Hunny said he would do that, and he made the call. Mrs.

Kerisiotis’s secretary said the administrator wasn’t in her office but they would call Hunny back with the information he wanted.

“Everyone at Golden Gardens is really upset about Mom,”

Hunny said. “People think she might have been snatched, or drug gangs got her, or even vampires, Antoine told me. They watch all those vampire shows on TV. I don’t think old people should be allowed to watch that stuff. It’s too upsetting.”

“If it was too upsetting, they wouldn’t look at it,” Art said.

“They must like the immortality part of it.”

“And the physical contact. People of all ages appreciate a little physical affection.”

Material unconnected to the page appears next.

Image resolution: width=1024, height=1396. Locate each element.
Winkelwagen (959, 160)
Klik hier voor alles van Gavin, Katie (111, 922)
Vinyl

The phone rang and Hunny snatched it up. “Van Horn residence. Oh, Antoine, honey-doll! Any luck? Any trace of Mom? Uh-huh. Uh-huh. Oh, girl! Oh, you can’t be serious! Oh, God, hold on a sec. I have to tell Artie!”

Hunny said to Art and me, “Antoine says they checked the Silvery Moon Motel and didn’t see Mom. And the clerk wouldn’t say who was staying there, saying it’s against the law to give out that information. But there’s a beach down behind the motel, and you’ll never guess who’s the lifeguard there!”

Art asked who.

“Sean Shea. He used to go out with Ellis Feebeaux, who works out at BJ’s. Sean is famous for the tattoo on his dick that’s a picture of Cardinal Egan.”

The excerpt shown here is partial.